The other way of specifying the Terraform version is to set it through runtime configuration. The runtime configuration is useful if you want to validate your Terraform code with a newer version of the binary before committing to it - which is especially important in older versions where the state format was not yet stable.
If you're creating stacks programmatically but intend to make independent changes to the Terraform version (eg. using runtime configuration), we advise you to ignore any subsequent changes.
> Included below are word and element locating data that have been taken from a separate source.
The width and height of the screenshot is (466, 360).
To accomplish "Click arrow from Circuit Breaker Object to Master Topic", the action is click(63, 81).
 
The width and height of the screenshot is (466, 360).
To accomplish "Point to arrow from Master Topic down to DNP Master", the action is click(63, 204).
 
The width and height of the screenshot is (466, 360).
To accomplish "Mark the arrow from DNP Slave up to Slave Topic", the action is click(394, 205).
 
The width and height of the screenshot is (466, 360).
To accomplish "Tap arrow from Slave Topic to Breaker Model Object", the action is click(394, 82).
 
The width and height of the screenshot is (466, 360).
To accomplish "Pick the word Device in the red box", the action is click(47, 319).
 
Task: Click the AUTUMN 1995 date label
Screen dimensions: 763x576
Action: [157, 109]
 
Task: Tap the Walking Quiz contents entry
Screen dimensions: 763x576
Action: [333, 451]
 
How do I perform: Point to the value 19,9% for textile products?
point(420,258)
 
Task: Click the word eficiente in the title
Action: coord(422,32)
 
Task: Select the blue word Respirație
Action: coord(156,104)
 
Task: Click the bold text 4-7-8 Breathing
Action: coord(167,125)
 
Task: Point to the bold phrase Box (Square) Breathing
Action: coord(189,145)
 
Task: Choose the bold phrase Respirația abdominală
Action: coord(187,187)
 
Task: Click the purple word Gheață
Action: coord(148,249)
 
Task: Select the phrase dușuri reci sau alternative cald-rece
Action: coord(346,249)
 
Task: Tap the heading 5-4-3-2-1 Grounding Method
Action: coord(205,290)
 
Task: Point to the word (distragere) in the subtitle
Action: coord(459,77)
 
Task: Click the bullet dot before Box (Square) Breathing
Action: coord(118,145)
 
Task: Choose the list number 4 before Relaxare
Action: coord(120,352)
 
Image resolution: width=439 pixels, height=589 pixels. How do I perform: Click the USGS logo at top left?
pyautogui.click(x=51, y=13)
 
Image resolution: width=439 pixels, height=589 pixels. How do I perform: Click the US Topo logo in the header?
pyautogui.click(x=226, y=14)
In order to determine the version of the Terraform binary to mount, Spacelift will first look at the runtime configuration. If it does not contain the version setting for the current stack, the stack setting is then considered. If there is no version set on the current stack, the newest supported Terraform version is used. We always advise creating stacks with the newest available version of Terraform, though we realize it may not be the best option if the project is imported from elsewhere or incompatible providers are used.
The newest Terraform version supported by Spacelift may lag a bit behind the latest available Terraform release. We err on the side of caution and thus separately verify each version to ensure that it works as expected and that our code is compatible with its output and general behavior. We're trying to catch up roughly within a week but may temporarily blacklist a faulty version. If you need a compatibility check and a bump sooner than that, please file a ticket.
Once we apply a run with a particular version of Terraform, we set it on the stack to make sure that we don't implicitly attempt to update it using a lower version.
Migrating to newer versions»
In order to migrate a stack to a newer version of Terraform, we suggest opening a feature branch bumping the version through runtime configuration. Open a Pull Request in GitHub from the feature branch to the tracked branch to easily get a link to your proposed run and see if everything looks good. If it does, merge your Pull Request and enjoy working with the latest and greatest version of Terraform. Otherwise, try making necessary changes until your code is working or postpone the migration until you have the bandwidth to do so.
In general, we suggest to try and keep up with the latest Terraform releases. The longer you wait, the more serious is the migration work going to be. Terraform evolves, providers evolve, external APIs evolve and so should your code.